Asian indices closed mixed on Thursday, with financial stocks suffering on, no surprise, European concerns.
This morning brings the weekly jobless claims report from the Labor Department, due at 8:30 a.m. EST. Analysts expect the number to come in at 395,000, up slightly from last week's 390,000.
The Commerce Department is also getting in on the action at 8:30 a.m., releasing its data on October housing starts. These are expected to decline to 610,000 units from last month's 658,000.
The Philly Fed is set to release its November business outlook index at 10:00 a.m. This is forecast to come in at 9.3, up from the October reading of 8.7.
West Texas Intermediate crude crossed the $100 threshold yesterday and remained above that mark. However, it slipped $2.39 in early Nymex trade, to $100.20.
Gold tumbled $32.30 early Thursday, to $1,742 per ounce, in response to reduced inflation concerns in the U.S. and a stronger dollar.
S&P 500 component Sears Holdings (SHLD) reported a third-quarter loss of $2.57 per share, worse than the expected loss of $2.29 per share. Revenue came in slightly below views, at $9.57 billion vs. expectations of $9.6 billion. The company has been a dismal fundamental performer in recent quarters, and Wall Street expects losses in 2012 and 2013. This time around, it blamed Canadian weakness, and poor sales of clothing and electronics gear.
Fellow benchmark index component J.M. Smucker (SJM) is expected to report second-quarter income of $1.40 a share on sales of $1.49 billion. The maker of Jif peanut butter, Folgers coffee and its famous brand of fruit spreads, raised prices to offset higher commodity costs. That's a move that other food processors have also made recently.

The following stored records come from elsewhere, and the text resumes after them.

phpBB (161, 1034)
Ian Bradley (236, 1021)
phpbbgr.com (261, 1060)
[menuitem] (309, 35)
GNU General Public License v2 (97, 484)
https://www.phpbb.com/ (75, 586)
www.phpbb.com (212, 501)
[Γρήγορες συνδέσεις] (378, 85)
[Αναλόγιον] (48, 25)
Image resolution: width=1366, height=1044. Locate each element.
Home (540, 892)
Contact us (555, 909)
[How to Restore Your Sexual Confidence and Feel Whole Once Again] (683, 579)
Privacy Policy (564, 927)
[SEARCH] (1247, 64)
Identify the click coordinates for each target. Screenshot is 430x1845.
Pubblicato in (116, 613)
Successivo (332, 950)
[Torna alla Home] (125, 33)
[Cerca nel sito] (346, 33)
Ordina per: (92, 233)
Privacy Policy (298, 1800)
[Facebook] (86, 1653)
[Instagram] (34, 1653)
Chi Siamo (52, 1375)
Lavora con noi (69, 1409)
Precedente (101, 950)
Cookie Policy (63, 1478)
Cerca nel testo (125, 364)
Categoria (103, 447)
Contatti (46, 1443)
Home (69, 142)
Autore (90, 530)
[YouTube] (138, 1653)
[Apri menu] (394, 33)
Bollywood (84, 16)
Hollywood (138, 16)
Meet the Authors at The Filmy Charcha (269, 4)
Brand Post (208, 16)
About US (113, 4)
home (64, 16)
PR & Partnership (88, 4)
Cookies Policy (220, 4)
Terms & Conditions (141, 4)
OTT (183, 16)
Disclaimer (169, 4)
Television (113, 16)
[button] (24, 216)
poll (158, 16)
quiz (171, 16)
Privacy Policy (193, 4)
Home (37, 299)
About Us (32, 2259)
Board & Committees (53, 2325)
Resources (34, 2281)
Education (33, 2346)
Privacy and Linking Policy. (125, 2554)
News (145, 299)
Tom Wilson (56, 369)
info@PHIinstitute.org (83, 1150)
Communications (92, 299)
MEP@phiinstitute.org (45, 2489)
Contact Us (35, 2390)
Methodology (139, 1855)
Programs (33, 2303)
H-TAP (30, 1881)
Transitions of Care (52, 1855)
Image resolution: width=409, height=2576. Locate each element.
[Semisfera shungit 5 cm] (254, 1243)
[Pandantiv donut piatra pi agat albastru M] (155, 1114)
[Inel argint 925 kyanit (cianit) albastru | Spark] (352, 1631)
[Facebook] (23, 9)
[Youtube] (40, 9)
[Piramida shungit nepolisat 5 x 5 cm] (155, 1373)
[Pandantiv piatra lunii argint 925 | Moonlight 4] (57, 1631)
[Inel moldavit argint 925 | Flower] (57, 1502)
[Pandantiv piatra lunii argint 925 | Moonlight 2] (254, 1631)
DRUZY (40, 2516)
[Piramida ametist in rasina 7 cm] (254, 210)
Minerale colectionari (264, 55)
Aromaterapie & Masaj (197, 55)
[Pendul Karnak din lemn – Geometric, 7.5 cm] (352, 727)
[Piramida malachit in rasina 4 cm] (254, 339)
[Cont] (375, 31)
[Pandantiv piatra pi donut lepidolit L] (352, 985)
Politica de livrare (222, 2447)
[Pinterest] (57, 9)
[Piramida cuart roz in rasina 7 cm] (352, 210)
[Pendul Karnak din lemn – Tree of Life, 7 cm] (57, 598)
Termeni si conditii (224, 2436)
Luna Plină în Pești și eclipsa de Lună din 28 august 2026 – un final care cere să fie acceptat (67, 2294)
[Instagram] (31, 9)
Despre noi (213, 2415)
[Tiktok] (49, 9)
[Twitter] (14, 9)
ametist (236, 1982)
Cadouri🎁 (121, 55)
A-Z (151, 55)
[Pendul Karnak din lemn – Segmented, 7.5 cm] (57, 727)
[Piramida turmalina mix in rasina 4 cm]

Video-game retailer GameStop (GME) is scheduled to report its third-quarter today, with analysts eyeing the impact of new hardware and software sales. The company is expected to report income of $0.39 a share on sales of $1.96 billion.
Salesforce.com (CRM), a growth juggernaut in 2009 and 2010, is set to release its third-quarter results after the bell. It's expected to report earnings of $0.31 a share and revenue of $571.42 million. Its share price has been consolidating since July.
Also due out after the close is a third-quarter report from Gap (GPS), seen earning $0.36 a share on revenue of $3.61 billion. Those would be year-over-year decreases on the top and bottom lines.
Micron Technology (MU) advanced $0.07, 1.04%, to $6.81 in the premarket. The chipmaker was upgraded to Buy from Hold at MKM Partners. The stock bolted 23.4% yesterday after a jury in California rejected claims that Micron and Hynix had conspired against chip designer Rambus (RMBS).
Google (GOOG) fell $3.57, 0.58%, to $607.90 ahead of the open. The company is launching a music service to compete with Apple's (AAPL) iTunes.
In addition to the MKM upgrade of Micron, analyst actions early Thursday included a Piper Jaffray downgrade of natural grocer The Fresh Market (TFM). The analyst demoted the stock to Neutral from Overweight, citing valuation.
Two fairly high-profile IPOs were priced last night. Delphi Automotive priced 24 million shares at $22, the low end of its proposed range. The company was formerly the parts subsidiary of General Motors (GM). It begins trading today on the NYSE under the symbol DLPH.
Angie's List, a subscription-based service for local product and service reviews, sold nearly 8.8 million shares at $13 apiece, the high end of its range. The company, which has increased its TV advertising presence lately, lists on the Nasdaq using the ticker ANGI.